New EU rules requiring companies to publish salary information — to help close the gender pay gap — were supposed to take effect across member states by 7 June. What actually happened at the deadline?
b. Most EU member states failed to transpose the pay transparency rules into national law by the June 7 deadline. Transposing an EU directive means each country must pass its own matching legislation — and that process often slips. The gender pay gap across the EU currently sits around 13%, which is part of what made these rules feel urgent in the first place.
Azerbaijan's state energy company SOCAR just locked in a long-term gas supply deal involving TotalEnergies and Abu Dhabi's XRG, with exports due to begin in 2029. Which energy route does this deal reinforce, and why does Europe care?
b. The Southern Gas Corridor is a network of pipelines running from the Caspian Sea through Turkey and into southern Europe — and it has become strategically vital since Europe began cutting its dependence on Russian gas after 2022. Locking in Azerbaijani supply from the Absheron offshore field from 2029 gives European importers a longer-term alternative to Russian energy.
According to the Capgemini World Wealth Report, the number of millionaires (people with investable assets over $1 million) around the world grew sharply last year, driven largely by soaring stock markets. How many millionaires now exist globally?

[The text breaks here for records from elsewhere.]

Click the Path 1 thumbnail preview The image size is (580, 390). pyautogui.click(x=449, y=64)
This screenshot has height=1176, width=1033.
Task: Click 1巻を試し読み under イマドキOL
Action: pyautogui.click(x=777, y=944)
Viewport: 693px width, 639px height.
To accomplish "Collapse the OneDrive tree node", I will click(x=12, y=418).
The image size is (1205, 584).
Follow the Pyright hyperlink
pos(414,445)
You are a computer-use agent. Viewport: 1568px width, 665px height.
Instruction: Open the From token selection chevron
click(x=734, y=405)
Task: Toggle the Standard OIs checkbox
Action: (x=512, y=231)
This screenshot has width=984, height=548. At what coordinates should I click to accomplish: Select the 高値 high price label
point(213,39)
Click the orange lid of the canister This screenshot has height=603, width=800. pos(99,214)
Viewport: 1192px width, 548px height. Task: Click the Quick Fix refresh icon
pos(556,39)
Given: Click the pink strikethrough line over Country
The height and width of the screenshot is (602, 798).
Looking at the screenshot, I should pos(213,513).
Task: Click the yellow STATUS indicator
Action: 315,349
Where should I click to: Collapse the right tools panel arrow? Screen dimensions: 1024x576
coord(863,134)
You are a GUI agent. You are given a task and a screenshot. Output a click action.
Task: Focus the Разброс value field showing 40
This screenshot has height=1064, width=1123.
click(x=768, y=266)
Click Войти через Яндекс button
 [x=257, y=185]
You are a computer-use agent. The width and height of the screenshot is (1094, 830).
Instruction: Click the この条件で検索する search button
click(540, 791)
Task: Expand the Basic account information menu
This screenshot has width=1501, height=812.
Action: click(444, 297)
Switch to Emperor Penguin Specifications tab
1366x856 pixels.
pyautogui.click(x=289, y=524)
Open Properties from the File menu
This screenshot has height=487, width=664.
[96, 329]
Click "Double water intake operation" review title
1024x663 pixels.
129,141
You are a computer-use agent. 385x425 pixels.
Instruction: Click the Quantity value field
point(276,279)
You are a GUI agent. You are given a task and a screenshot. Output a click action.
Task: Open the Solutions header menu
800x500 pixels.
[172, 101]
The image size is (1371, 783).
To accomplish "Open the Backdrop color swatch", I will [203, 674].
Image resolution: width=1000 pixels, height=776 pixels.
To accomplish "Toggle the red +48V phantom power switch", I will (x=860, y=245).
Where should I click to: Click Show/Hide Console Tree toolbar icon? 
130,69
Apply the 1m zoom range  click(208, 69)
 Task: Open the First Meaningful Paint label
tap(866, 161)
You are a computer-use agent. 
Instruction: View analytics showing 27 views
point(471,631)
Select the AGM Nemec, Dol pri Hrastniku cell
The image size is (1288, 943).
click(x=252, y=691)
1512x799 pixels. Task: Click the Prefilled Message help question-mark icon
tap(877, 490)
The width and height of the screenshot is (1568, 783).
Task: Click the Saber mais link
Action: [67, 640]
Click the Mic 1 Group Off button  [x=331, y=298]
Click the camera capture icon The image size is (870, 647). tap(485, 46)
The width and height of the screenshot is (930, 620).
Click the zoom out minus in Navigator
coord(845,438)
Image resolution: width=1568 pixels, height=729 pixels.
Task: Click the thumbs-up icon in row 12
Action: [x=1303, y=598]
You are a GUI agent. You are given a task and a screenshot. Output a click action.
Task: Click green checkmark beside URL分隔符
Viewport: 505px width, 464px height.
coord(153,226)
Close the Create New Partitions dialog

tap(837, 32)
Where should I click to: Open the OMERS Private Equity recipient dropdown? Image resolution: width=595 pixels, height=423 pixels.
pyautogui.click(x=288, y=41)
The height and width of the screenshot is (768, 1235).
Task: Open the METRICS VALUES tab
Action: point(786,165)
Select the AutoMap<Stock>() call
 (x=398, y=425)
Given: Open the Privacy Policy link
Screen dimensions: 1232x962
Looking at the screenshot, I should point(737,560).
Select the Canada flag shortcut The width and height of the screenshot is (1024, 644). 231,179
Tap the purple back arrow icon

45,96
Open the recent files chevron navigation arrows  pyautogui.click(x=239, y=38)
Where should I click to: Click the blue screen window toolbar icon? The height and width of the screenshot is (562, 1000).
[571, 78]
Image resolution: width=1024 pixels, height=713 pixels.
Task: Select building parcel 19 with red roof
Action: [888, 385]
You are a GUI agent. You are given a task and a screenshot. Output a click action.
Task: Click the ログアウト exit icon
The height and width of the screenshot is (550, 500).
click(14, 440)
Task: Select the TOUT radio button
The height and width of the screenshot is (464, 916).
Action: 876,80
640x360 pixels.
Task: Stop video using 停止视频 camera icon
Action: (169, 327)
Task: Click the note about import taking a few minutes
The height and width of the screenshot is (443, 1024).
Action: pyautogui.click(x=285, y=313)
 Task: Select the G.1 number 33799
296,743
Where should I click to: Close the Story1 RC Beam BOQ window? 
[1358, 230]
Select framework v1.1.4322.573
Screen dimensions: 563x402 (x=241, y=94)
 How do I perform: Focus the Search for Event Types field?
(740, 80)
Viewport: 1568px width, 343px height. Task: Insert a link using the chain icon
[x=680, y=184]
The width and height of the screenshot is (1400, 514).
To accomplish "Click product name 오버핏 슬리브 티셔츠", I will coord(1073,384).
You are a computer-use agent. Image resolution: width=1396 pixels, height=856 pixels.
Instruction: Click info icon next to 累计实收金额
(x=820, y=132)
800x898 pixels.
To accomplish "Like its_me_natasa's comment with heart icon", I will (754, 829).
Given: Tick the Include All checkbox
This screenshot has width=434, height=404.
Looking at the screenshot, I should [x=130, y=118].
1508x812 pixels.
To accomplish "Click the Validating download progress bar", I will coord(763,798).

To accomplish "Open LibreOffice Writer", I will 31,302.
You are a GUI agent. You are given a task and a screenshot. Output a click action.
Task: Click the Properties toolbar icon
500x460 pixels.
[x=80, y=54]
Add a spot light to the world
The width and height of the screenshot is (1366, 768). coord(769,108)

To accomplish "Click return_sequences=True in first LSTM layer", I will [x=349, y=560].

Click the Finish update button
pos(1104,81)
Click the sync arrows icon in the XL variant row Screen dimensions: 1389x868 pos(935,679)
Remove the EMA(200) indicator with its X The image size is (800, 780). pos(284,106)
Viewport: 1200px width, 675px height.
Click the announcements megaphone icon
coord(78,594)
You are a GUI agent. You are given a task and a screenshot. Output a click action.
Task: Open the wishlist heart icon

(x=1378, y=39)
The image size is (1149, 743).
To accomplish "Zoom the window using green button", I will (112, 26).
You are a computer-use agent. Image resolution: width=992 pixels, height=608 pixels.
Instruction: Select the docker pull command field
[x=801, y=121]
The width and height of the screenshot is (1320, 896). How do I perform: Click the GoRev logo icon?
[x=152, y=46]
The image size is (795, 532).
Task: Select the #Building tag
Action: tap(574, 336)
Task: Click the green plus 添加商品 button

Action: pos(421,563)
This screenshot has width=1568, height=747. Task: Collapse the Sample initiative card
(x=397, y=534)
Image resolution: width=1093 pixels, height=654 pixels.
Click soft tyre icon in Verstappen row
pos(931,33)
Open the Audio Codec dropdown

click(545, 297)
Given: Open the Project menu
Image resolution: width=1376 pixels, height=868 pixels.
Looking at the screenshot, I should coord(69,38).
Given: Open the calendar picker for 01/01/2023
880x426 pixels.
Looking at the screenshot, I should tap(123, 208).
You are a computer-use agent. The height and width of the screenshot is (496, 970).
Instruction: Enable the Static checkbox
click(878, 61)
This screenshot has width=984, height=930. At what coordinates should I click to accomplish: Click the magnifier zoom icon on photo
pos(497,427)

c. There are now 25.3 million millionaires worldwide, up 7.9% in a single year — that's roughly 2 million new millionaires created in 2025 alone. To put that in context, 25 million is larger than the entire population of Australia. The surge is almost entirely explained by equity markets: when stock prices rise, so do the portfolios that push people over the million-dollar threshold.
Which country is the world's largest producer of lithium — the metal that sits inside almost every electric vehicle battery and smartphone on the planet?
b. Australia is the world's largest lithium producer, accounting for roughly half of global mine output. Chile holds the largest known reserves and is the second-biggest producer, while Argentina is a fast-growing third. The three countries together — sometimes called the Lithium Triangle plus Australia — control the vast majority of the world's supply of a metal that is central to the energy transition.
Which economist, born in 1723, argued in his most famous book that the wealth of nations comes not from stockpiling gold but from productive labour and free trade — effectively founding modern economics?
b. Adam Smith published The Wealth of Nations in 1776 — the same year as American independence — and it remains one of the most influential books ever written. His idea that markets, guided by what he called the 'invisible hand', allocate resources more efficiently than governments could is still the starting point for almost every economics course in the world today.